“‘It is a prized American privilege to speak one’s mind, although not always with perfect good taste, on all public institutions,’... and this opportunity is to be afforded for ‘vigorous advocacy’ no less than ‘abstract discussion.’”
The First Amendment, which among other things protects an American’s right to free speech, was added to the Constitution as part of the Bill of Rights to strengthen an individual’s civil liberties against governmental interference. It is integral to a healthy democracy and has been historically valued by Americans and protected by American courts.
Background on the First Amendment
The protection of speech, especially political speech, has been a central tenet of the American democratic government since its founding, due in part to Thomas Jefferson’s and James Madison’s opposition to English laws prohibiting speech critical of their monarchic government and then later, the Federalist-sponsored Alien and Sedition Acts adopted in the early years of the American republic.

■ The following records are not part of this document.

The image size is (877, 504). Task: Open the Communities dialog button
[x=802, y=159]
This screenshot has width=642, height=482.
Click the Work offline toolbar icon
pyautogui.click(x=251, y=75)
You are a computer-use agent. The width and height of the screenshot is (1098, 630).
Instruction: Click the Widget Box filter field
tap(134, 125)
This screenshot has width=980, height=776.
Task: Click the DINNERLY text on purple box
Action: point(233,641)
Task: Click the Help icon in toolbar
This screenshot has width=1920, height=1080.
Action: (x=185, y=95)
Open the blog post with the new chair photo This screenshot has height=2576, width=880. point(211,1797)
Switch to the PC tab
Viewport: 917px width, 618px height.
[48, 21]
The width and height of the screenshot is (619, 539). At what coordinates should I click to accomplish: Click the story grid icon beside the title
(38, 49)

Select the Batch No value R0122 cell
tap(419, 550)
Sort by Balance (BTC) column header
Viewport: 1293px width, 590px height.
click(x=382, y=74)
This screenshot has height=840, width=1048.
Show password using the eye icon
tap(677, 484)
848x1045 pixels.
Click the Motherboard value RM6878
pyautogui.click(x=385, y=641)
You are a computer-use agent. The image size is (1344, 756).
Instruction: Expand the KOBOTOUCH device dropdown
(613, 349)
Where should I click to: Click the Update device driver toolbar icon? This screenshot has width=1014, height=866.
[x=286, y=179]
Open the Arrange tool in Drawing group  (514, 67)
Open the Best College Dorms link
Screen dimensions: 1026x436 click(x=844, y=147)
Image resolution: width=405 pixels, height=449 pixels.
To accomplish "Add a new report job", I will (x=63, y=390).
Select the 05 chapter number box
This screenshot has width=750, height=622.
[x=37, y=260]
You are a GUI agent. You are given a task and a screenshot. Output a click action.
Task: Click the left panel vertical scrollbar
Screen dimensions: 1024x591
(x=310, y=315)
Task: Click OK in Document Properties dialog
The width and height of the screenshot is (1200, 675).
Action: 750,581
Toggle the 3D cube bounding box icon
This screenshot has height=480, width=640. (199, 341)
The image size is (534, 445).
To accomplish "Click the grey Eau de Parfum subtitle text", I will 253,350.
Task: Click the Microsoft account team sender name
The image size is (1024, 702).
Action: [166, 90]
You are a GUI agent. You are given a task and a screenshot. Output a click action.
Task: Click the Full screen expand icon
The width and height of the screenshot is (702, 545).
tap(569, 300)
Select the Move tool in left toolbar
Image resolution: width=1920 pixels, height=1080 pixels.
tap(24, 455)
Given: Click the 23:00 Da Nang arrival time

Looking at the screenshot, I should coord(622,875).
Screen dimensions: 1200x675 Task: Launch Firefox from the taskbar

The Alien and Sedition Acts, as adopted by the Fifth Congress and signed into law on July 14, 1798, by President John Adams (himself a Federalist), were born out of the Federalist sensibility that political participation in the government should only be the prerogative of an elite class with no room for public criticism of the government. Aimed in part at President Adam’s political opposition, the Sedition Act of 1798 made it a crime to “... write, print, utter or publish ... any false, scandalous and malicious writing or writings against the government of the United States...” When in 1801, the American people voted out President Adams and the Federalist Party in favor of Thomas Jefferson, a Democratic-Republican, the election was in part seen as the American people’s repudiation of these Acts in support of the civil liberties espoused under the First Amendment.
The First Amendment, adopted as part of the Bill of Rights in 1791, reads:
“Congress shall make no law respecting an establishment of religion, or prohibiting the free exercise thereof; or abridging the freedom of speech, or of the press; or the right of the people peaceably to assemble, and to petition the Government for a redress of grievances.”
To James Madison, the words of the First Amendment evidenced a primary difference between the English monarchic government and the American democratic government: where in England, Parliament stood as an absolute sovereign over the English people, the American government was oriented upon the principle that the American people were sovereign and their government, fallible. As a result, James Madison fiercely criticized the Sedition Act after its adoption by Congress stating that they were “palpable and alarming infractions of the constitution.” Writing for the Virginia House of Delegates, James Madison argued that Sedition Act exercised “a power which more than any other ought to produce universal alarm, because it is levelled against that right of freely examining public characters and measures, and of free communication among the people thereon, which has ever been justly deemed, the only effectual guardian of every other right.” The State of Virginia, he argued, by ratifying the U.S. Constitution, expressly declared that “the liberty of conscience and of the press cannot be cancelled, abridged, restrained or modified by any authority of the United States” and that these rights should be protected against “every possible attack of sophistry or ambition.”
Rather than criminalize speech, the First Amendment was aimed at protecting speech so the public could develop better informed opinions. The First Amendment operates on the premise “that in the marketplace, or on the battleground of, opinions, the people will be able to distinguish truth from error, and that the sounder principles and measures will prevail.” Because a democracy rests on the right of the public to choose between opposing views, an informed public is vital to the sound operation of the government. If people cannot communicate their thoughts to one another without running the risk of prosecution, no other liberty can be secure, because freedom of speech and of the press are essential to any meaning of liberty.